I was just beginning to use hand tools when I bought this chisel back in 2013. At the time, I was drawn to the bomb-proof socket design and shrugged off the potential for handles that might fall out with every swing of the weather. I planned to use it in a production environment, so the durability of the A2 steel was a no-brainer. It also didn't hurt that I was buying them for a class. Lie-Nielsen offered a nice little discount to students buying items on a recommended tool list.
But as my experience with this tool has grown, so has my list of small, but nagging, frustrations.
Random loose handle days - This has more to do with the conditions in my shop, and the overall socket design, than any specific defect of the tool. But it happens several times a year. And common fixes to keep the handles in place, like hair spray or lacquer, don't always work that well.
The blade is getting a little too short - It's still got more than two thirds of it's theoretical useful life left, but it's already too short for the type of work I do. Cleaning up mortise corners in a 4" thick bench slab doesn't work that well with a butt chisel.
Grinding is getting more complicated - When I place this chisel on the tool rest of my bench grinder it no longer sits flat. The socket gets in the way. This is easily corrected with a piece of scrap to shim the socket off of the rest, but it's one more adjustment to make.
Sharpening issues - This is the big one. A while back I modified a set of long jaws for my L-N Honing Guide so that I could set my plane irons for a 40 degree bevel without having to use a jig. With the long jaws on the guide, the socket on the chisel is just about to keep the chisel from properly registering in the guide. I could switch jaws, but that's just more friction keeping me from sharpening. And the only friction in sharpening should be between the stone and the blade. Anything more than that and you'll suffer too long with a dull tool.
I could have resolved nearly all of these issues by simply buying another Lie-Nielsen chisel. But I've been wanting to try something new.
So, which brand am I switching to and why?
I've used a couple of the Veritas Bevel Up Bench Planes for a while now. I'm not enamored with the design and styling of Lee Valley's planes, but I am a big fan of the PMV-11 Steel. So, when they announced the powdered metal version of their bench chisels a while back, I decided I wanted to give them a try. But I'm too cheap to buy a new chisel before I really need it.
It's surprising how wanting to earn a new tool will encourage you to sharpen more often.
So there's the steel, but that's not the only difference.
Useable Length - The distance from the tip of the chisel to the point where the handle begins to interfere with the cut is at least 1/2" longer on the Veritas.
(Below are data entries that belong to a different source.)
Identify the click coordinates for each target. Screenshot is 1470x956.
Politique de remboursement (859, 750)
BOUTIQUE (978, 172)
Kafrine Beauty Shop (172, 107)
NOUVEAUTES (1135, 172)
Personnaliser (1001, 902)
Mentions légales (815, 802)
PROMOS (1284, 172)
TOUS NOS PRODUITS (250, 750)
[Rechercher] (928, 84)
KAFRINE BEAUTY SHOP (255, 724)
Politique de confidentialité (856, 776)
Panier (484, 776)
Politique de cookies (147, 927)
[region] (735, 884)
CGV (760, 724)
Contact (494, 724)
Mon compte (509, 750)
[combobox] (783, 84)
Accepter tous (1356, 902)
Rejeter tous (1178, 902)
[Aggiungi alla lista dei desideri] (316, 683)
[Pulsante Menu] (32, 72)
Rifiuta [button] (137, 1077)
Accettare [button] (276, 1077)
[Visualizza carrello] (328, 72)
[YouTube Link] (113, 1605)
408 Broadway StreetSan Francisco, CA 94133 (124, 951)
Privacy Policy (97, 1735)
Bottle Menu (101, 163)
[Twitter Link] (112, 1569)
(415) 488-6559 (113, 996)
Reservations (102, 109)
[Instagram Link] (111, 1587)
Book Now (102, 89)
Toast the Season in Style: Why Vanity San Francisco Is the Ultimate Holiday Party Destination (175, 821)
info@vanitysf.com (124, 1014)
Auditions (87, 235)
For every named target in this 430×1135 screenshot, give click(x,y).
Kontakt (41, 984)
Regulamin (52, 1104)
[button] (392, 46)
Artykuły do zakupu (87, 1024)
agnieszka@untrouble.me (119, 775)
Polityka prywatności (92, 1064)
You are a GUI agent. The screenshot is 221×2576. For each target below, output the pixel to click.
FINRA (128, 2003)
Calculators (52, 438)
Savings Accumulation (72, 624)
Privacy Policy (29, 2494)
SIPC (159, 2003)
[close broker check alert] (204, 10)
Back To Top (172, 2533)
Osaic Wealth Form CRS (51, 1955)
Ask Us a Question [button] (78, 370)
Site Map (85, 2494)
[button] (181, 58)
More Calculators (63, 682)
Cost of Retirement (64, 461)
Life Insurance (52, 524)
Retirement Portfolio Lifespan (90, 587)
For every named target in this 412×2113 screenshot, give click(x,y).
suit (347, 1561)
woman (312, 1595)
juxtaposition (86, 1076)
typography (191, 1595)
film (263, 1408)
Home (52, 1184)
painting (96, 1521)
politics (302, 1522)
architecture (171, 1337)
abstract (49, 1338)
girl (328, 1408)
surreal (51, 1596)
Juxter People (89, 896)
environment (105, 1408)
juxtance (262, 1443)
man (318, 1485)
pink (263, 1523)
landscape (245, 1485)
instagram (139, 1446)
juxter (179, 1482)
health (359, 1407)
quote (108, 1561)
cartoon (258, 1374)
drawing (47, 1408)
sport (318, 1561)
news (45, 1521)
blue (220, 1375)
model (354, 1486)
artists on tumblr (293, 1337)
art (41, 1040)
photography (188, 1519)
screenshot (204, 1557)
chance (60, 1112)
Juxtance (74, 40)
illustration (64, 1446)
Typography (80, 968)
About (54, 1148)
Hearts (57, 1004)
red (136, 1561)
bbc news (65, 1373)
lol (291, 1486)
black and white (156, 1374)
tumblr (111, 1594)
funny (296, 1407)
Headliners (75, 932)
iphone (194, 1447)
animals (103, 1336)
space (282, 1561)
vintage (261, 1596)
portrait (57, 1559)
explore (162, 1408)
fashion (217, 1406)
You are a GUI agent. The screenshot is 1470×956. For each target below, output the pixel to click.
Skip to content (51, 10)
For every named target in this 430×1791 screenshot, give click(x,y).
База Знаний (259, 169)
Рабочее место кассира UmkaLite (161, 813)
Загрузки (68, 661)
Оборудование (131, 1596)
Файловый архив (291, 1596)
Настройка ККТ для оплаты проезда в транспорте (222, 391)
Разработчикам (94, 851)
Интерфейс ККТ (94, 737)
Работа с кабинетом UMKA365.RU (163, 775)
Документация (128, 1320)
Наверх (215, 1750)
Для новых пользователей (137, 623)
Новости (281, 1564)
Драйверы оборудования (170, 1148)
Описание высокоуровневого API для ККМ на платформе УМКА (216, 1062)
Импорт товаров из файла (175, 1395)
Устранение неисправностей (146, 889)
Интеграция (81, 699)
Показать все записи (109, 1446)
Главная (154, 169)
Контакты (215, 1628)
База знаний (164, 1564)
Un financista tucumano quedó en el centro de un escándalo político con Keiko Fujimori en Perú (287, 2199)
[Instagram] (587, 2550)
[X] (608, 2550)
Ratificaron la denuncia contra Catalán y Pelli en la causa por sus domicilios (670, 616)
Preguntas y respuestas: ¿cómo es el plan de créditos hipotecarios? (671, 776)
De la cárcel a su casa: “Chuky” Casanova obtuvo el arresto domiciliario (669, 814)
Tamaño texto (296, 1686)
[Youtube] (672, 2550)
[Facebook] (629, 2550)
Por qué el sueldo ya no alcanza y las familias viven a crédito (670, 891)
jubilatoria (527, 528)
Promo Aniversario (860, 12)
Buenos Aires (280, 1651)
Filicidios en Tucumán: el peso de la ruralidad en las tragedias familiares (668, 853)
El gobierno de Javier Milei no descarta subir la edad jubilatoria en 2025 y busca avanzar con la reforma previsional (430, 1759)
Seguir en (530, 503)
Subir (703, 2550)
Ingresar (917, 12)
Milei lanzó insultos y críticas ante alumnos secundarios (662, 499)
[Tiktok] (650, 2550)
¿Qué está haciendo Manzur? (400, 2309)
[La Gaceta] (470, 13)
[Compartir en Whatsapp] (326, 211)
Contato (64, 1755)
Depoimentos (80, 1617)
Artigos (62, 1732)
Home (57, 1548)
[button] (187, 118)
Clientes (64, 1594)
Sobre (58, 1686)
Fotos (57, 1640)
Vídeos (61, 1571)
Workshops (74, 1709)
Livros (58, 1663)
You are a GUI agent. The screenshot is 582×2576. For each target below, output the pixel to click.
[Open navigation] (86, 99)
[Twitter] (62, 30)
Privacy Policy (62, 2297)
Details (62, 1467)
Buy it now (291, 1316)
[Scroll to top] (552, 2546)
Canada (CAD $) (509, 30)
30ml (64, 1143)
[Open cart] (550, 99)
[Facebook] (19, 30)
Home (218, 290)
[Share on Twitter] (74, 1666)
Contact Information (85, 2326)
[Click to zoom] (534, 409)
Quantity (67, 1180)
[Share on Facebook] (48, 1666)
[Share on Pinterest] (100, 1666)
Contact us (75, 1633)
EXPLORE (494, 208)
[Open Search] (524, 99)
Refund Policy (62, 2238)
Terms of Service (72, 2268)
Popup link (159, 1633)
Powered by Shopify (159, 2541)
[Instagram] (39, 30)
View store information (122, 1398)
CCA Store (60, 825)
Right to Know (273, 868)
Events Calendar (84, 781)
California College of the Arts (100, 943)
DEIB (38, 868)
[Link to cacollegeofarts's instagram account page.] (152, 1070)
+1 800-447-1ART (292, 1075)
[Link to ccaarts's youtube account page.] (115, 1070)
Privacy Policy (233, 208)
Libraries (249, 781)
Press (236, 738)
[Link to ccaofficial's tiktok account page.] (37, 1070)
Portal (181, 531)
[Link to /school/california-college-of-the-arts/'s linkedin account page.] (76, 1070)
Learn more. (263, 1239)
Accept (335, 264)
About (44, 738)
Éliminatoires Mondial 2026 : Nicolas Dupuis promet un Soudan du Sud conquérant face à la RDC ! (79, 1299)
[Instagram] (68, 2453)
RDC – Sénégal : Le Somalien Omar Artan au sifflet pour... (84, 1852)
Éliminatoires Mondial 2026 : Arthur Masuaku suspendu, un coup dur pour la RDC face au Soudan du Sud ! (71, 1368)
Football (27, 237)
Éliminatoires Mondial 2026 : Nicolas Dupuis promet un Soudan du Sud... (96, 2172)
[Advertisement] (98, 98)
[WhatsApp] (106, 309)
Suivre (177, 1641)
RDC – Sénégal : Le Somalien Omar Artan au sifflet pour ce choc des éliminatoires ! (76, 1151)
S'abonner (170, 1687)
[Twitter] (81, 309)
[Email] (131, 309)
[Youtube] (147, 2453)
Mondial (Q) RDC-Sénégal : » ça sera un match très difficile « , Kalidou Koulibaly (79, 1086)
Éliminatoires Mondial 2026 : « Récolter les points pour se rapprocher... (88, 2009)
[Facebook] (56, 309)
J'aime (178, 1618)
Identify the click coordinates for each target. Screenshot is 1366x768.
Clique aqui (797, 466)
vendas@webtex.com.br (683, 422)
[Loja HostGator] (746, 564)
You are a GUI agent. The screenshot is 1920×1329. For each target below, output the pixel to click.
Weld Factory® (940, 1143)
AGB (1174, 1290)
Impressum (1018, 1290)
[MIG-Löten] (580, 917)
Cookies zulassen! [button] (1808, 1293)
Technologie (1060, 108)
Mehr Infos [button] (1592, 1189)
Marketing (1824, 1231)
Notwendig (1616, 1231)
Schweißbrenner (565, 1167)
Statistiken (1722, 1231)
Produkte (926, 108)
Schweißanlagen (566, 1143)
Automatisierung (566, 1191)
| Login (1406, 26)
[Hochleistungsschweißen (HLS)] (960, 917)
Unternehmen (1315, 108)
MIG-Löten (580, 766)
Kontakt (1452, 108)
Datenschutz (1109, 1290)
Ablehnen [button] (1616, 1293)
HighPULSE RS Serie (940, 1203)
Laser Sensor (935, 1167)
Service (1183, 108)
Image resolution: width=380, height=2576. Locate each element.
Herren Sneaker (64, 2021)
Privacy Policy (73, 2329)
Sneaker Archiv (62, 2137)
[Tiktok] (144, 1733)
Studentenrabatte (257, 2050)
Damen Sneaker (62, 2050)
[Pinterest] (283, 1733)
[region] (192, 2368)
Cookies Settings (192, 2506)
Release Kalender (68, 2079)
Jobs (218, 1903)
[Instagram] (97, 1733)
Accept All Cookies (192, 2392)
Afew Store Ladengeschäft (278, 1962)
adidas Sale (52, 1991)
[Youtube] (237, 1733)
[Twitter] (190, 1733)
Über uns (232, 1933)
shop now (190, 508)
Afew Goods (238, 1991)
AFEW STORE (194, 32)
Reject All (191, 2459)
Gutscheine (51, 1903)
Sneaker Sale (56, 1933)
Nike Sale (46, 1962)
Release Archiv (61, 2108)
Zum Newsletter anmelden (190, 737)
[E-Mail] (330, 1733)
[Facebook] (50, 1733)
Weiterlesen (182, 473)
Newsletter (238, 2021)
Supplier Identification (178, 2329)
Handle Design - The Veritas chisel uses a Socket-and-Tang design to join the handle to the blade. I have a Blue Spruce chisel that uses a similar setup and I've had no issues. The socket supports the handle during striking while the tang keeps the steel from falling off when the humidity drops.
Flat Spots cut into the top and bottom of the handle work to keep the chisel from rolling off the bench. They also serve as a tactile cue. So you'll be more aware of the blade orientation simply by holding it in your hand.
After 4 months of use, this chisel has not disappointed.
If you want to get an idea for how this chisel looks out of the box and what it takes to get it set up and ready to use, you can take a look at this video I posted back in February.
It should go without saying, but I'll say it anyway... This is NOT a sponsored post. I paid full price for this tool and I'm not being paid to use or write about it. There are no affiliate links in this post.